Why is that, in every stage, whether it be in elementary, middle, or high school; students are always subliminally taught to grow up and become just an “average joe” in society? Only being shared the safest option of working for someone else, and not being exposed to the opportunity to be that higher power themselves. As a kid we’re fearless. We absolutely adore when adults ask us what we would like to be when we grow up. President of the United States, we’d say, or an astronaut, or maybe even the owner of a five star restaurant. Though, still attainable something happens as we develop into a young adult. The zeal and courage fade away. Our imagination gets trampled upon by reoccurring thoughts of doubt and fear. The lighted fire to be different and make a mark on our generation grows dim. We start to accept what the government, teachers, role models, and even our parents say, “Just find a steady job that pays well so you can get by…” Most of us get sucked into the idea of obtaining the set “American Dream”; purchasing a home (with a white picket fence of course) and eventually falling into a lifetime of debt, only to be escaped by working until we’re 65. Our nation’s current thinking has to stop. No longer can we deprive our young people of the countless opportunities they uphold. The 9 to 5 curriculum should be quickly replaced with a “you can do it” standard of learning. By creating a generation that is certain they can amount to anything, we can quickly eliminate the terms “what if”, “I can’t”, or “I’m not smart enough”. Our current mental schema of traditional schooling has to evolve. No longer can we as students just think of school as a place where we simply aspire to master the memorization of countless terms and definitions. Hungry only for higher GPAs instead of change itself. As a freshmen, regardless if you have targeted a major or are still discovering square one, you must come in assured that you will not let an exam result decide your fate.

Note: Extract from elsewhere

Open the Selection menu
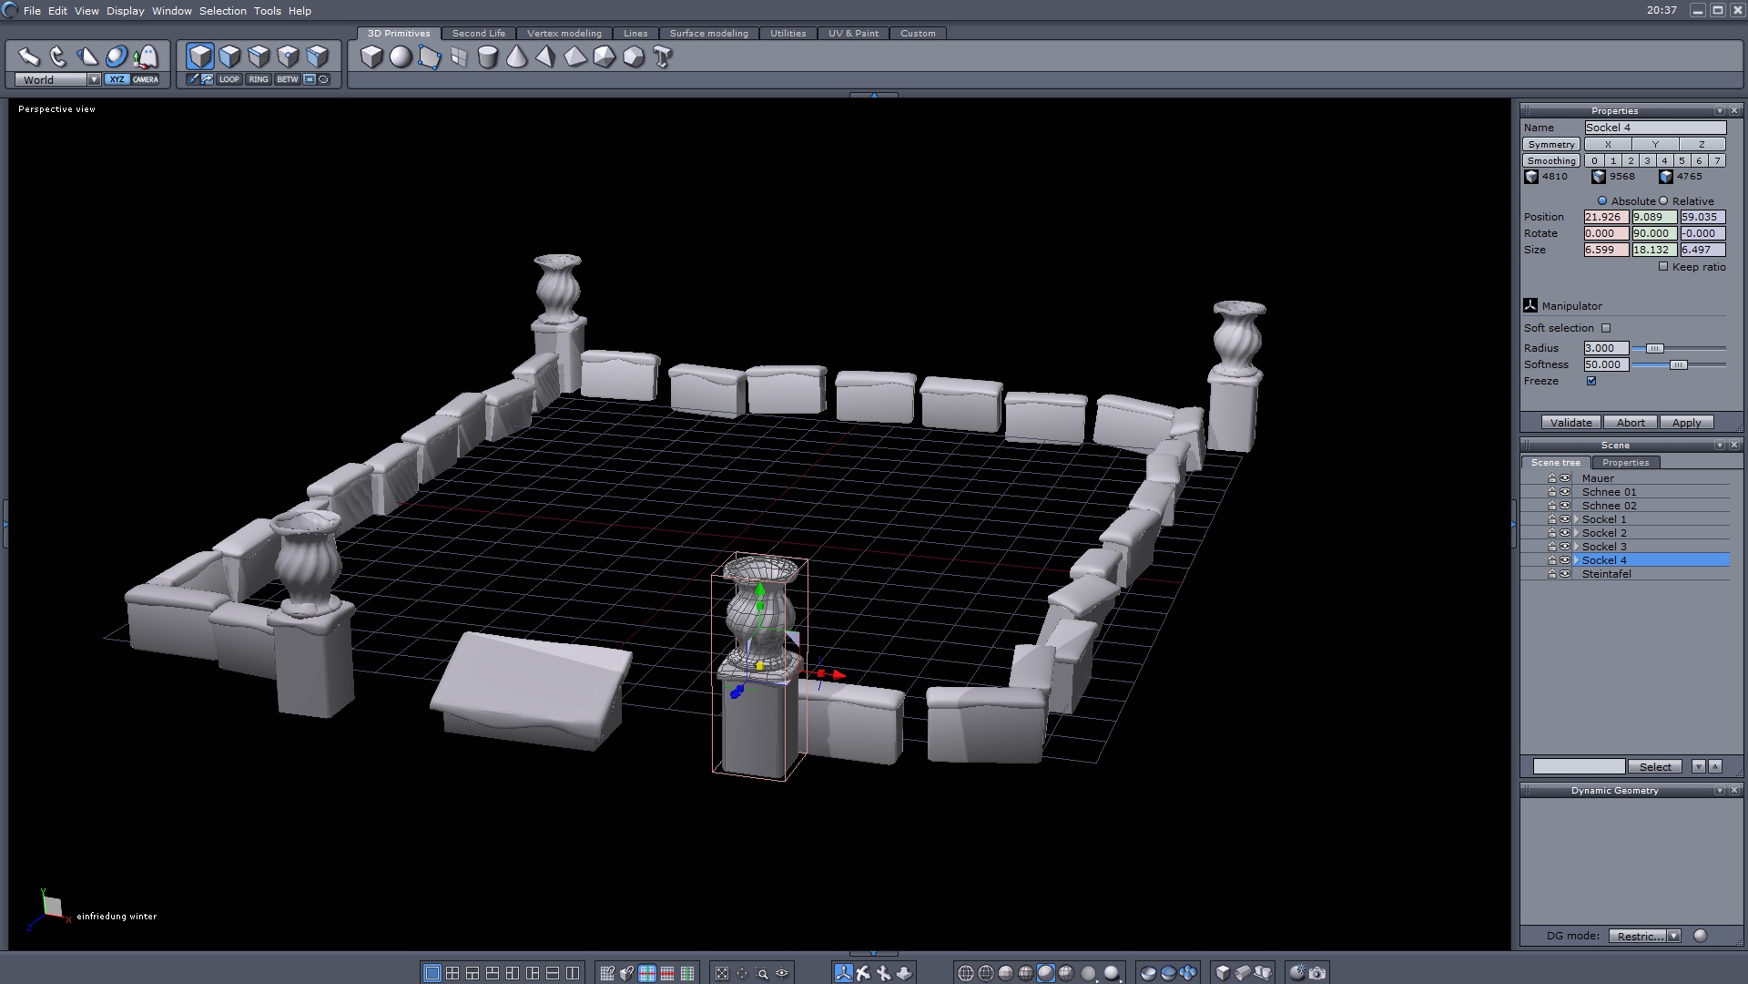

As a kid you see the life you want, and it never crosses your mind if it won’t turn out that way. During my freshman year here I had the idea to start writing down anything I heard from students or faculty that confirmed directly how impaired our approach on ambitions are as a society. In my first semester I had a professor who announced to the class, “You want to get the most out of these next four years so you can be the best employee you can be”, completely unaware of the innocent but tainted guidance he was giving us students. As the year progressed I encountered classmates and hall mates who have unknowingly began to count themselves out of the “race to their dreams” continuously saying phrases like, “We have to have all the fun we can and do all these trips because after college we’ll be working for the rest of our life” and “I just hope I don’t end up hating my job…” Many unaware that even if you start off in a crappy job that doesn’t have any value to you that doesn’t mean that you are going to stay in that same place forever. You have to think of every position taken as an opportunity to better yourself and find ways to connect your current situation to what you’re passionate about. You can only go higher than where you are right now, today is the lowest that you’ll ever be if you keep your eyes on the ending prize.
With our nation’s current mindset I steadily become more and more motivated to find ways to inspire my generation by reminding them that it is ok to follow your passion and take the risks we never thought would stop us when we were merely children. “People are so afraid that something might happen. To them, fear is so much more important than their dream. Don’t be afraid that something will happen, be afraid that nothing will happen.” (Herman Zapp)
Freshmen, even if after reading this article you never think about this topic again or maybe through your journey here you encounter situations in which it is hard for you to refrain from taking society’s “safe” way out; just remember that if you choose a job you love, you will never have to work a day in your life.